Rotary and community volunteers helping to put together the new school garden at John Muir Elementary.

Rotarians help John Muir elementary with new garden project

The garden will be implemented as part of the school's regular curriculum.

The Sooke Rotary Club is partnering up with John Muir elementary on a garden project that could reshape the school’s curriculum for years.

The 40X60-foot fenced garden will feature a number of raised beds, root and ground vegetables, fruit trees, raspberries, blueberries, strawberries and insect friendly flowers.

In phase two of its construction, a greenhouse with instructional area, along with an irrigation system is due to be built.

“It’s a bit of everything,” said Rotarian Neil Flynn, who joined with other Rotarians, parents and volunteers to bring the garden to fruition.

“This group approached the Rotary for help, and we thought it was such a brilliant and important project, so we’ll provide as much help as we can,” he said.

Both parents and teachers will be involved in working with children in the garden as it becomes part of the school curriculum, with the idea to help encourage kids to eat healthy food and snacks.

In its layout, native plants will grow on the outside of the garden, while butterfly and bee gardens will be on the inside, interplanted with herbs and lavenders. On one side of the garden, an orchard will allow cultivation of fruits and edible flowers.

“We’ll try to keep the plants edible in some way, shape or form, whether it’s a leaf, root, flower or seed,” said Krista Myers, a parent who pitched the project to the Rotary.

Once the garden gets up to speed and production is high enough, Myers said they plan to support the Sooke Food Bank as well with anything grown there.

“This way, the kids can see the different ways of supporting their community,” she said. “They’ll be better prepared in their adult lives to raise some garden vegetables and eat better.”

She pointed out that they’ll try to pick varieties of seeds and plants that either produce really early, so that the kids can be there to see it happening, or produce later in the year like September or October.

So far, the garden is in phase one of construction, setting the beds up and the overall layout.
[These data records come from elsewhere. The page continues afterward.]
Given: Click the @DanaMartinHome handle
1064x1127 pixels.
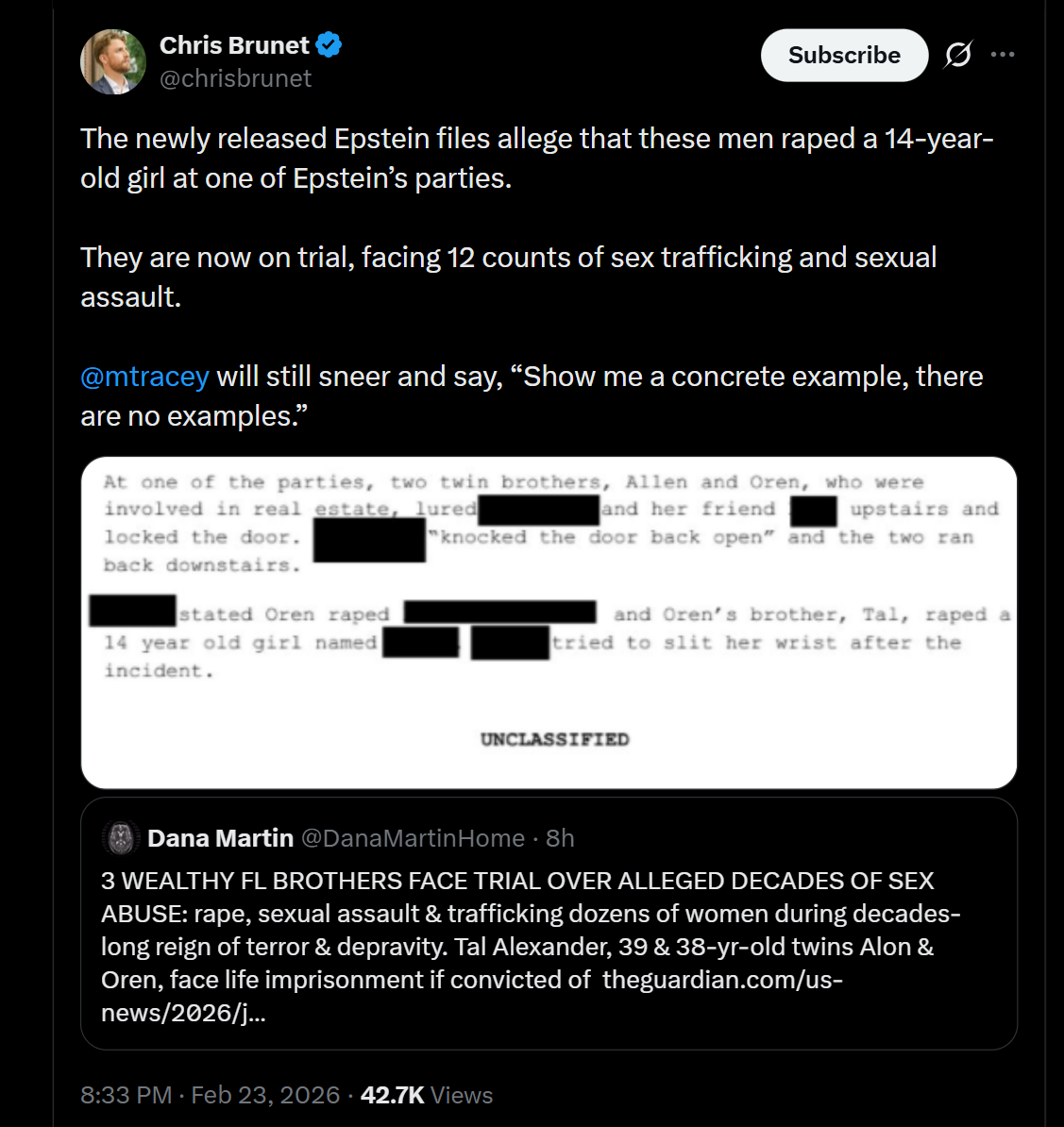Looking at the screenshot, I should click(413, 838).
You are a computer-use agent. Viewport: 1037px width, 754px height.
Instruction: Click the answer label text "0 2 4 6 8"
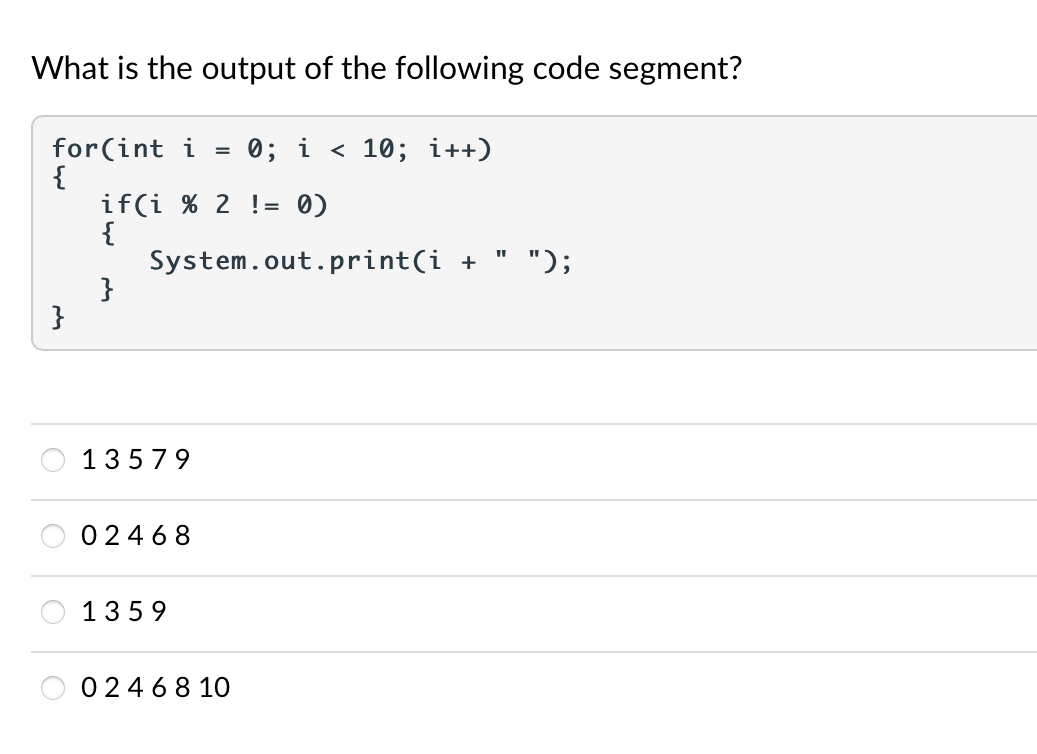pyautogui.click(x=137, y=536)
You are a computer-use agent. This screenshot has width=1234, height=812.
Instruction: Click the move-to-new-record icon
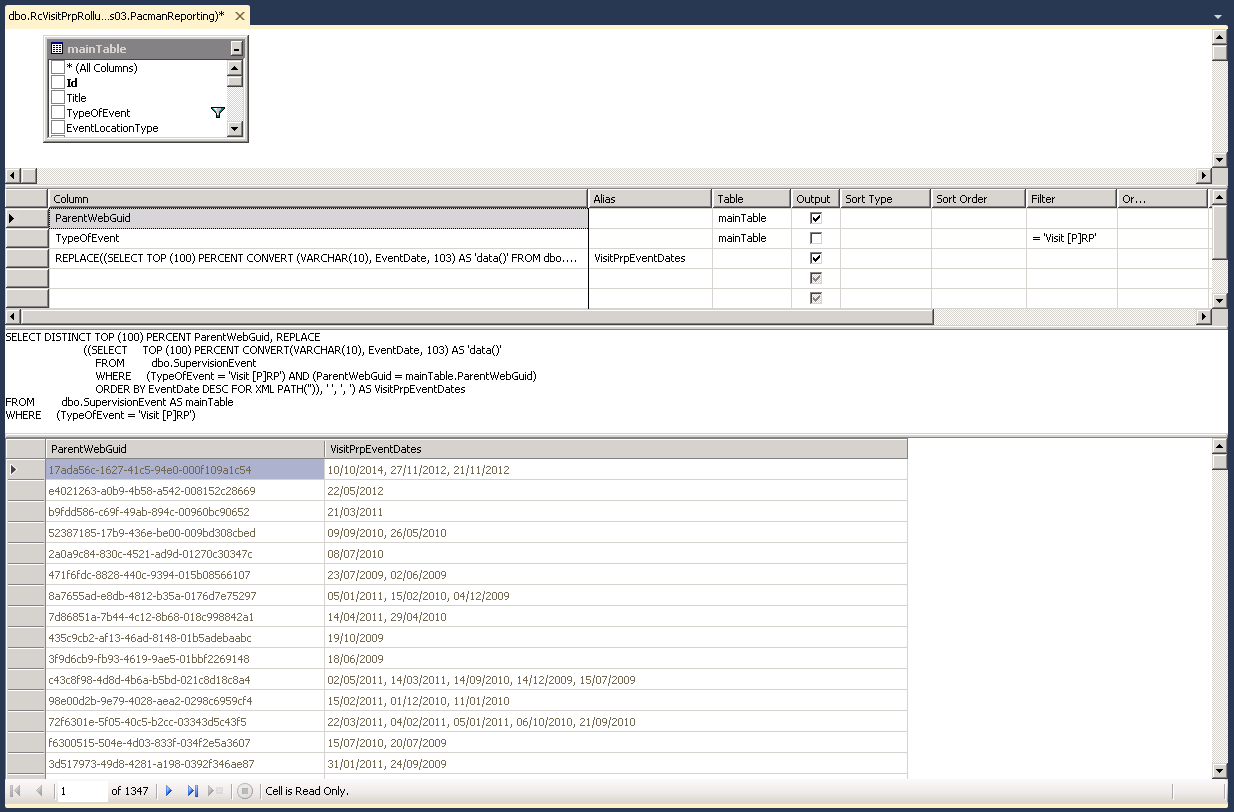[x=214, y=791]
During phase two, which is expected to begin this fall, Camosun College will send horticulture students to help install an irrigation system.

Once its initial stages are finished, Flynn hopes to see more garden projects like this at other schools, and that the community will support the initiative by donating garden tools.

“We’re looking to get support in any way we can, even if someone has a spare shovel they don’t need and they’re willing to donate it, so that there’s enough tools for kids to do things.”